4. Aux termes de l'article L. 1142-1 du code de justice administrative : " I. - Hors le cas où leur responsabilité est encourue en raison d'un défaut d'un produit de santé, les professionnels de santé mentionnés à la quatrième partie du présent code, ainsi que tout établissement, service ou organisme dans lesquels sont réalisés des actes individuels de prévention, de diagnostic ou de soins ne sont responsables des conséquences dommageables d'actes de prévention, de diagnostic ou de soins qu'en cas de faute ". D'autre part, aux termes de l'article L. 1111-2 du même code : " Toute personne a le droit d'être informée sur son état de santé. Cette information porte sur les différentes investigations, traitements ou actions de prévention qui sont proposés, leur utilité, leur urgence éventuelle, leurs conséquences, les risques fréquents ou graves normalement prévisibles qu'ils comportent ainsi que sur les autres solutions possibles et sur les conséquences prévisibles en cas de refus. () / Cette information incombe à tout professionnel de santé dans le cadre de ses compétences et dans le respect des règles professionnelles qui lui sont applicables. Seules l'urgence ou l'impossibilité d'informer peuvent l'en dispenser. / Cette information est délivrée au cours d'un entretien individuel. / () / En cas de litige, il appartient au professionnel ou à l'établissement de santé d'apporter la preuve que l'information a été délivrée à l'intéressé dans les conditions prévues au présent article. Cette preuve peut être apportée par tout moyen () ". Il résulte de ces dispositions que doivent être portés à la connaissance du patient, préalablement au recueil de son consentement à l'accomplissement d'un acte médical, les risques connus de cet acte qui, soit présentent une fréquence statistique significative, quelle que soit leur gravité, soit revêtent le caractère de risques graves, quelle que soit leur fréquence.

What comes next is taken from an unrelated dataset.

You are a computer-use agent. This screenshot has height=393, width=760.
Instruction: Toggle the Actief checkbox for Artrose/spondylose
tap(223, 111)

5. En cas de manquement à cette obligation d'information, si l'acte de diagnostic ou de soin entraîne pour le patient, y compris s'il a été réalisé conformément aux règles de l'art, un dommage en lien avec la réalisation du risque qui n'a pas été porté à sa connaissance, la faute commise en ne procédant pas à cette information engage la responsabilité de l'établissement de santé à son égard, pour sa perte de chance de se soustraire à ce risque en renonçant à l'opération. Il n'en va autrement que s'il résulte de l'instruction, compte tenu de ce qu'était l'état de santé de la patiente et son évolution prévisible en l'absence de réalisation de l'acte, des alternatives thérapeutiques qui pouvaient lui être proposées ainsi que de tous autres éléments de nature à révéler le choix qu'elle aurait fait, qu'informée de la nature et de l'importance de ce risque, elle aurait consenti à l'acte en question.

6. Il résulte de l'instruction et principalement du rapport d'expertise judiciaire, que Mme B n'a pas reçu une information préalable quant aux risques et complications associés à la réalisation d'une intervention de résection méniscale sous arthroscopie, dont la complication connue et classique d'algodystrophie, lui permettant de donner son consentement à l'intervention du 26 janvier 2017 de manière éclairée. L'AP-HM ne conteste pas utilement l'absence d'information donnée, ni l'absence de document formalisant le consentement éclairé de la patiente à ce geste chirurgical. Ce manquement à l'obligation d'information de la requérante est, par suite, de nature à engager la responsabilité de l'AP-HM à l'égard de Mme B et à ouvrir droit à la réparation des préjudices en lien direct et certain avec cette faute.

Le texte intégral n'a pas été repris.